Things are not going quite to plan for MARCO MENDOZA on the last day of the UK segment of his ‘Viva La Rock’ tour. For reasons not divulged, his sound check has been delayed, although he briefly mentions something about a breakdown in communication with the venue and the equipment they have, he doesn’t seem unduly fazed.

“Whatever can go wrong in the music business, it will,” he shrugs, “you have to accept it and tolerate it and roll with it.” And while he admits he can get “beat up and cranky” he tries not to take it out on the people around him. 

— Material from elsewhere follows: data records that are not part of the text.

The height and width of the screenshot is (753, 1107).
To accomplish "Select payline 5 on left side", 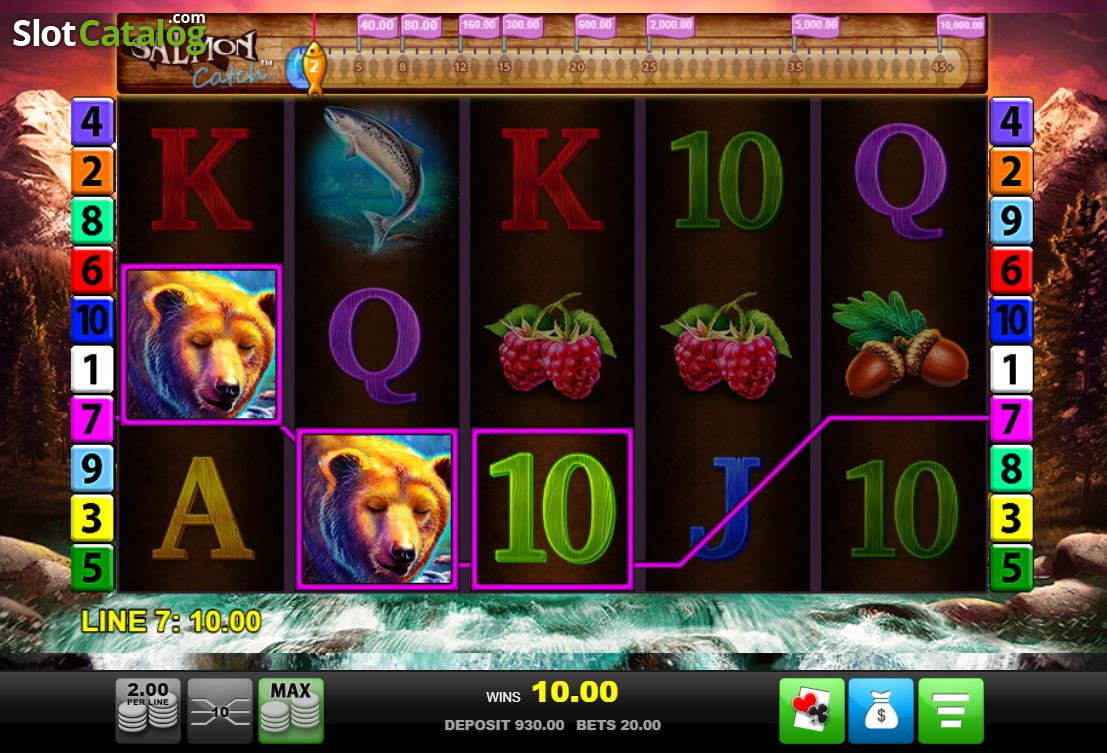I will [x=92, y=568].
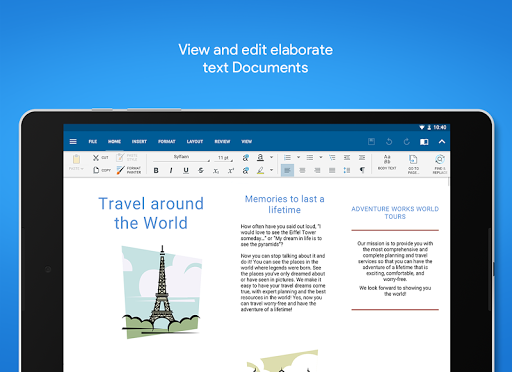Click the Eiffel Tower image in document

pos(161,292)
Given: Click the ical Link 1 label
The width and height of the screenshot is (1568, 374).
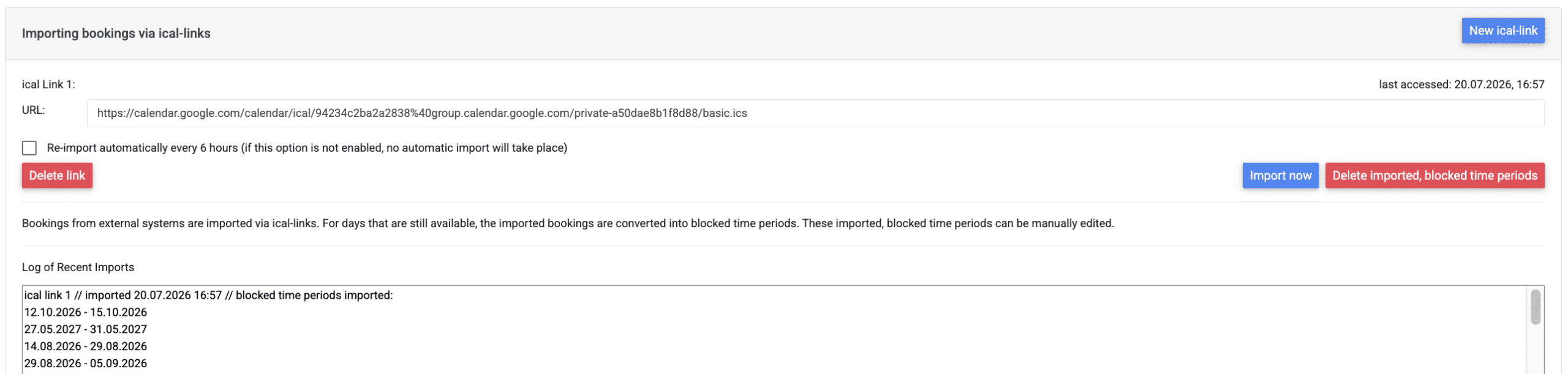Looking at the screenshot, I should tap(48, 84).
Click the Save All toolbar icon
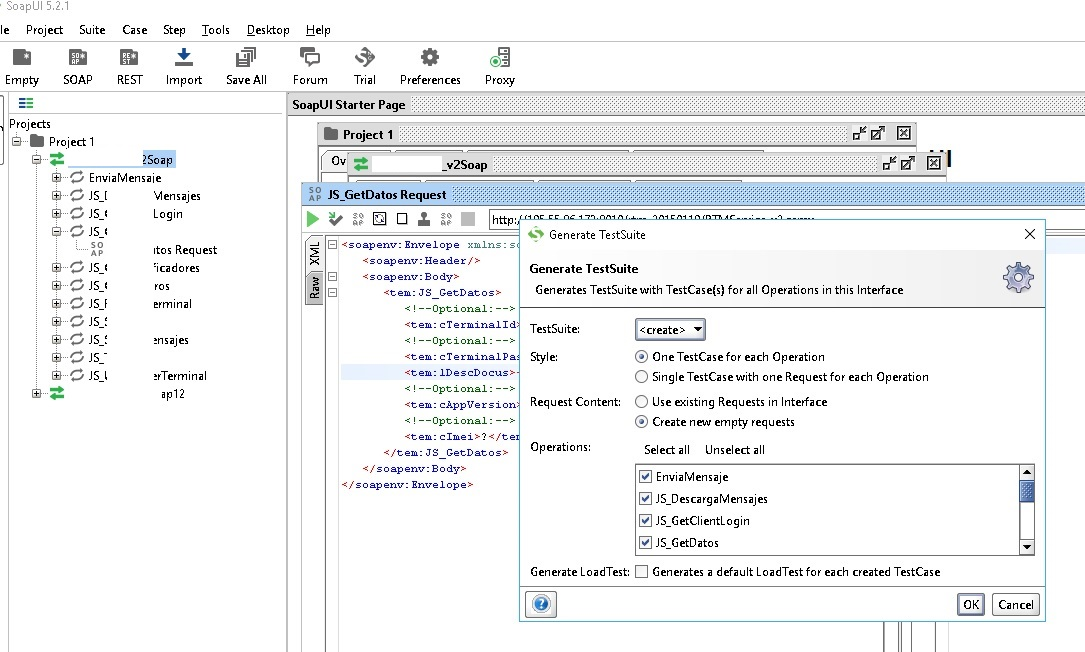The image size is (1085, 652). click(245, 58)
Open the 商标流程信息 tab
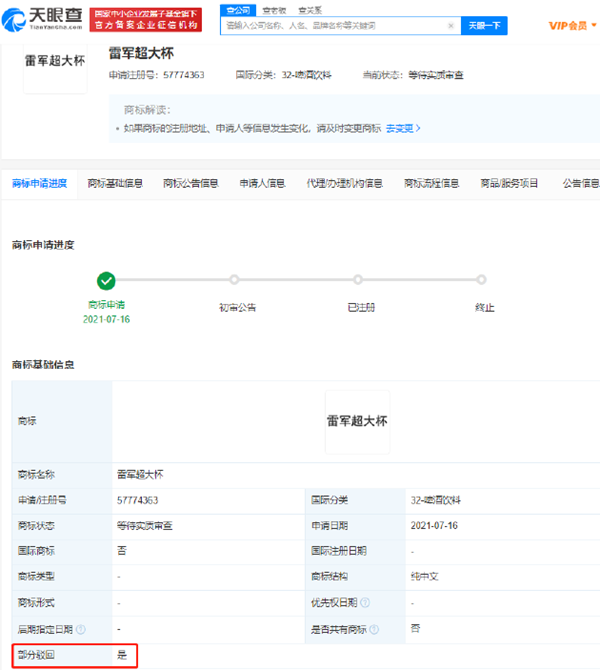Image resolution: width=600 pixels, height=670 pixels. [431, 183]

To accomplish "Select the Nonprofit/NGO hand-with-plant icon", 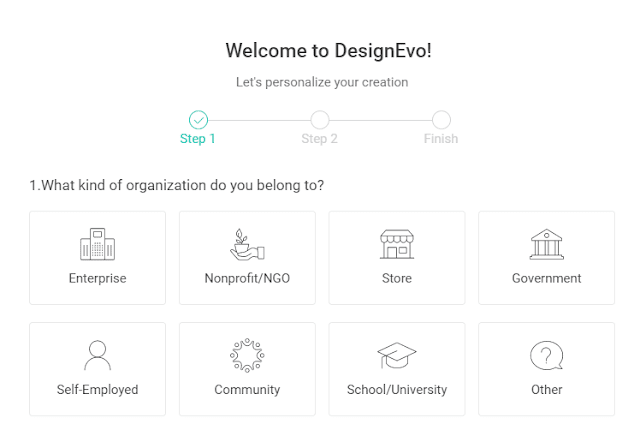I will click(247, 245).
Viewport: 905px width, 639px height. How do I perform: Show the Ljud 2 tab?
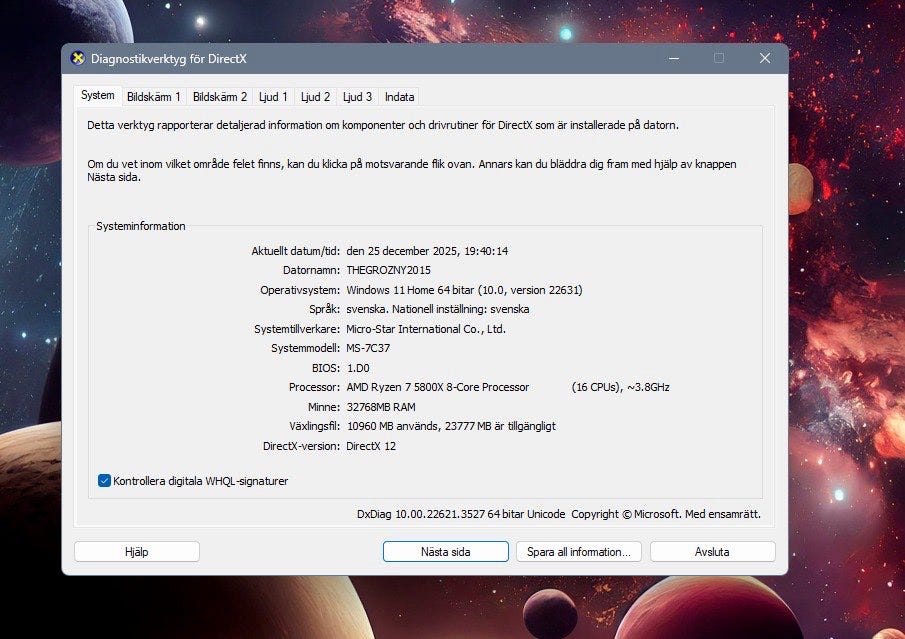pyautogui.click(x=315, y=97)
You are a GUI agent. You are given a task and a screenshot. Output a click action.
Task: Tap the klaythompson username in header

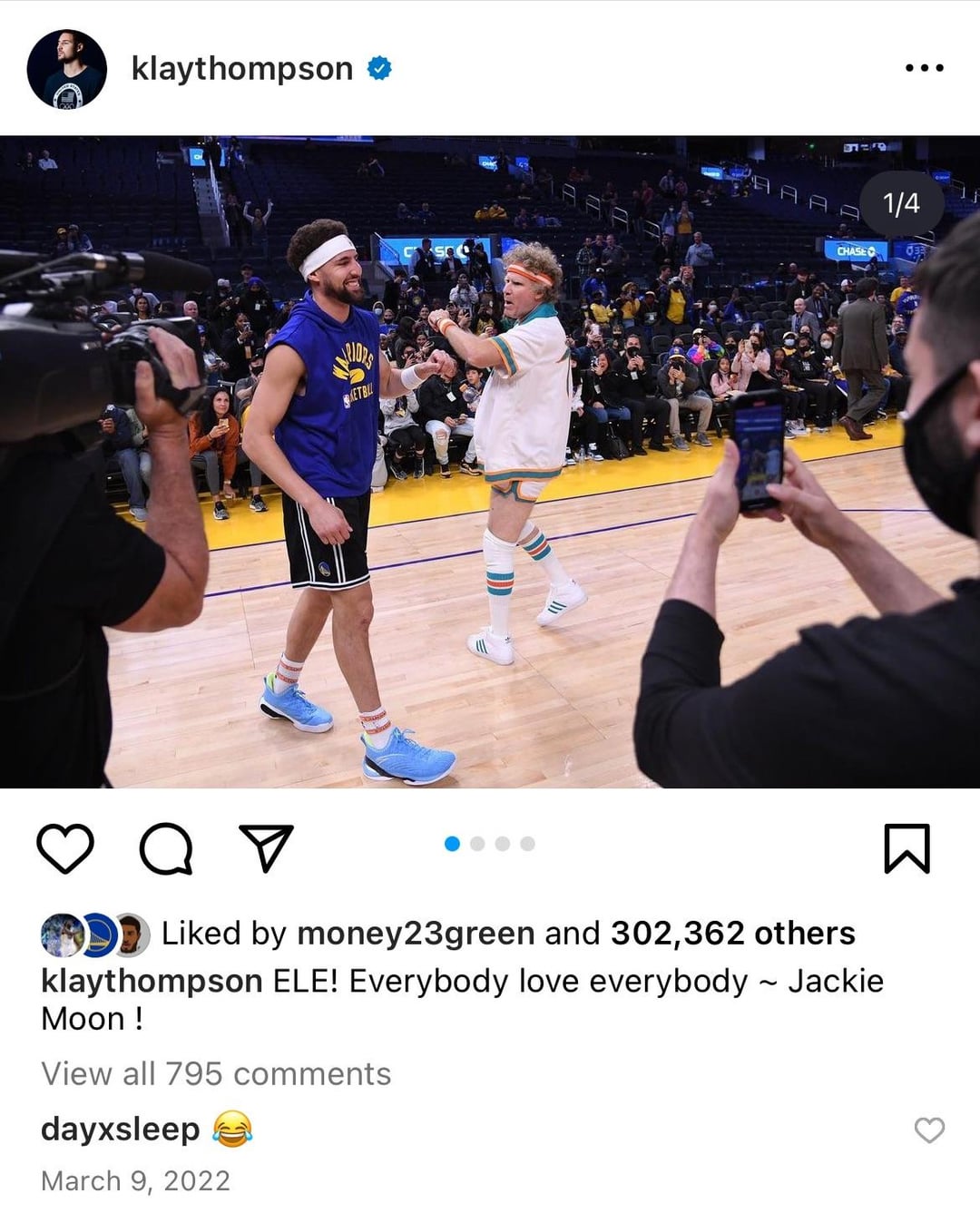pyautogui.click(x=242, y=68)
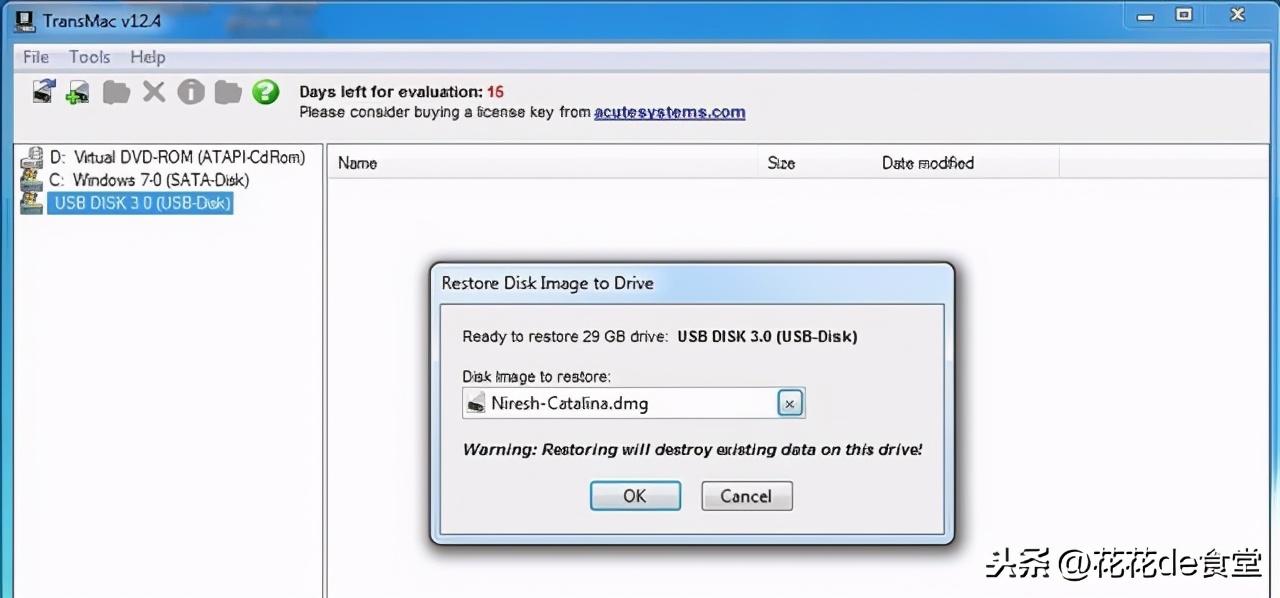Open the File menu
This screenshot has width=1280, height=598.
[x=36, y=57]

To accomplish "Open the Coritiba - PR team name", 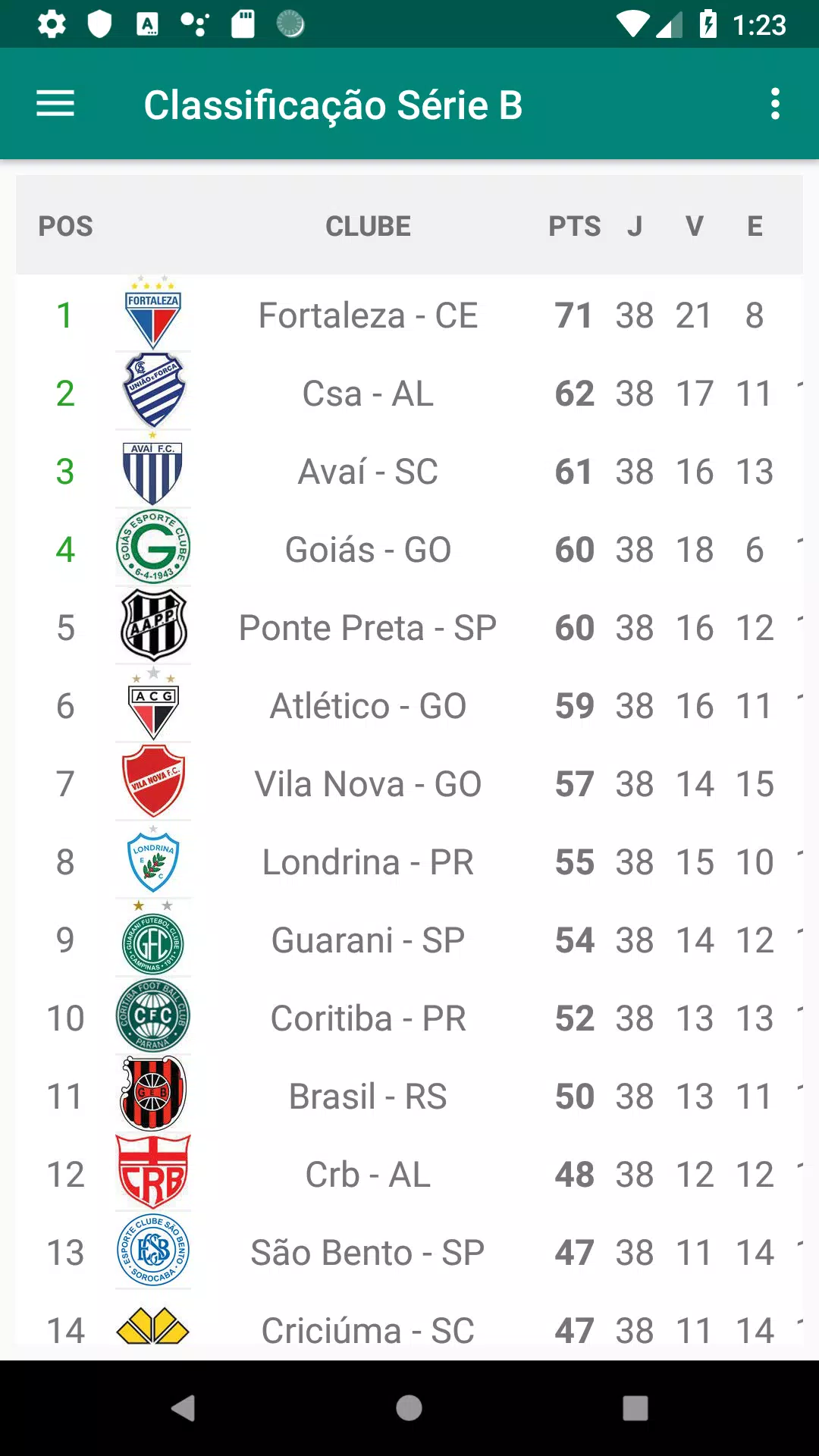I will tap(368, 1018).
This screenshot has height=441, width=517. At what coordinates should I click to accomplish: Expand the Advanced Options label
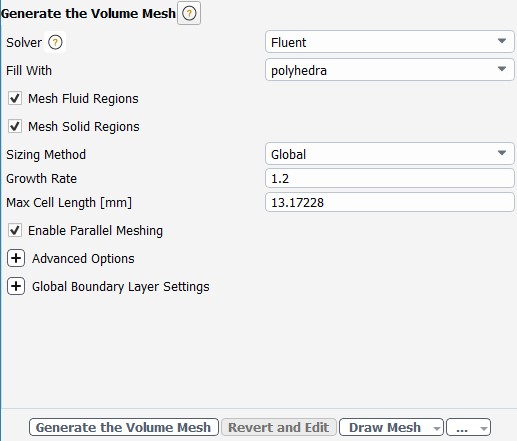click(83, 259)
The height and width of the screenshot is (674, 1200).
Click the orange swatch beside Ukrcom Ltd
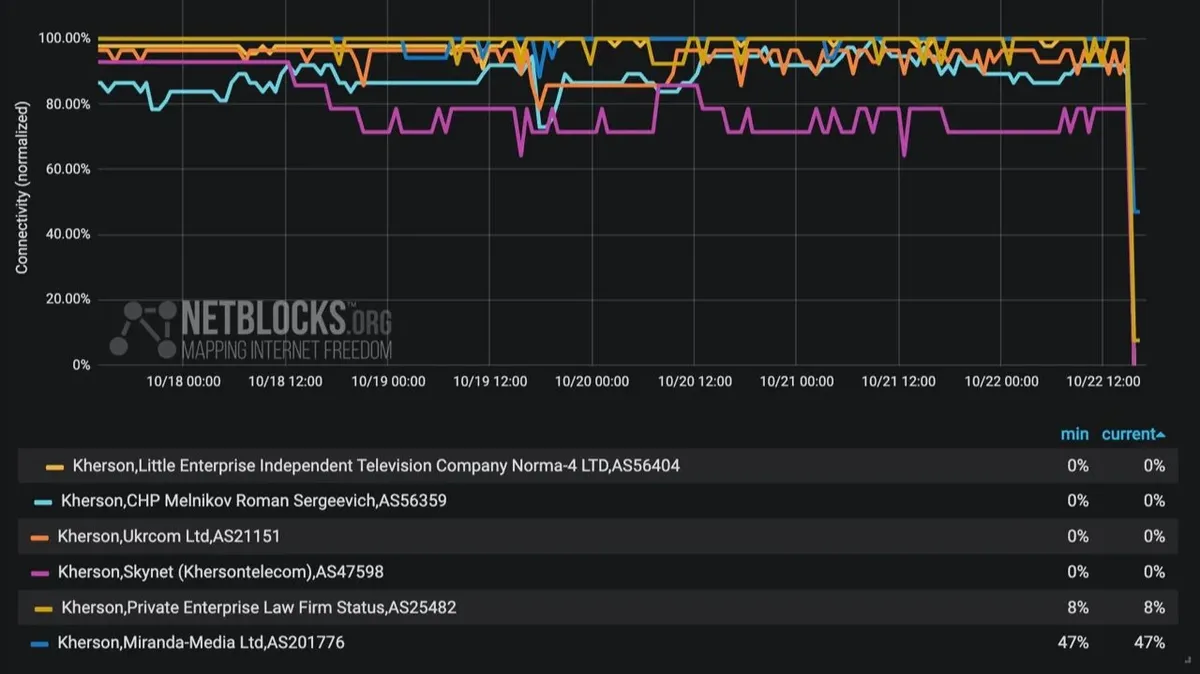click(40, 537)
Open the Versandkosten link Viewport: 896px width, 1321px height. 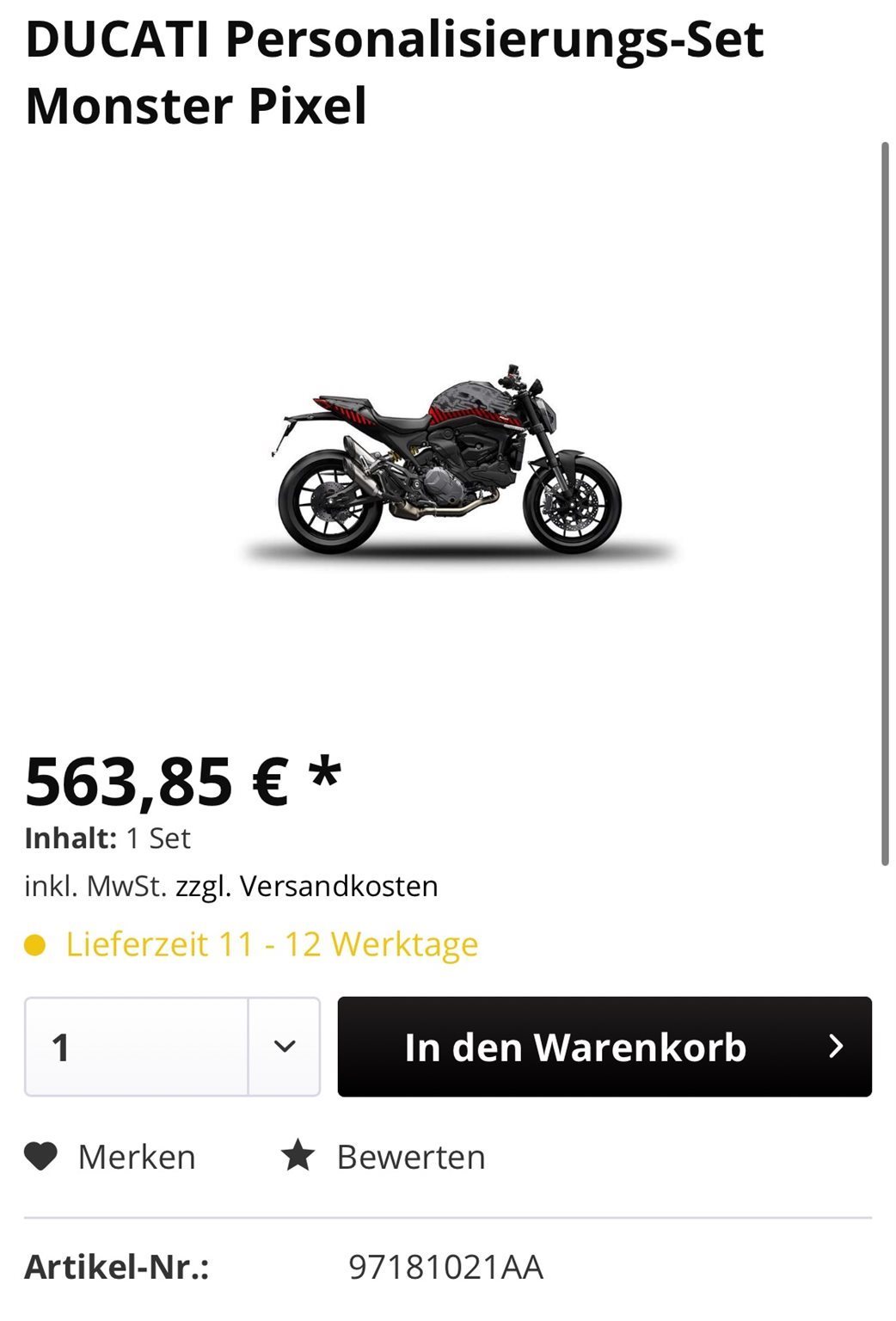tap(339, 886)
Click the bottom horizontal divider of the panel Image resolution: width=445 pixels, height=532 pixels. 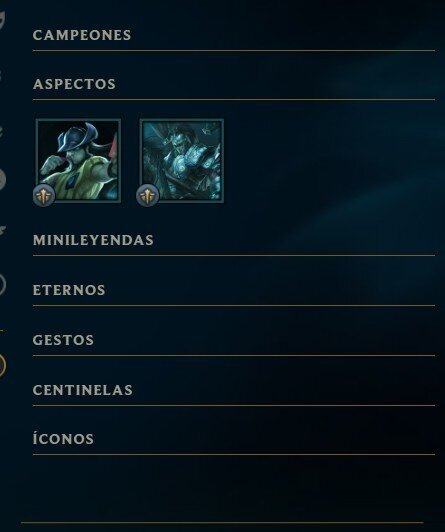[x=222, y=523]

It’s hardly surprising that he gets a bit tired sometimes, his schedule is pretty packed to say the least. After tonight’s gig he has an early morning flight to Gothenburg, before heading down to Romania, then flying back to his native LA briefly, before flying out to Japan. All in under a week.

“Wait,” he says, noting my astonishment, “it gets more...” he continues with a chuckle. 

“After Japan I fly back to LA to play the famous Baked Potato with my Jazz trio - it’s like Ronnie Scott’s in London, in LA - and then I go to Russia for three shows there.”

Pretty hectic stuff.

“Hectic, yeah,” he concedes, “sometimes when I’m exhausted I get tired and punchy and no one deserves to see that, when I’m tired I’m like my Grandma y’know? Bitchy and cranky, but that’s the worst of it, when I’m on stage, even like just now doing a little sound check, it’s beautiful.”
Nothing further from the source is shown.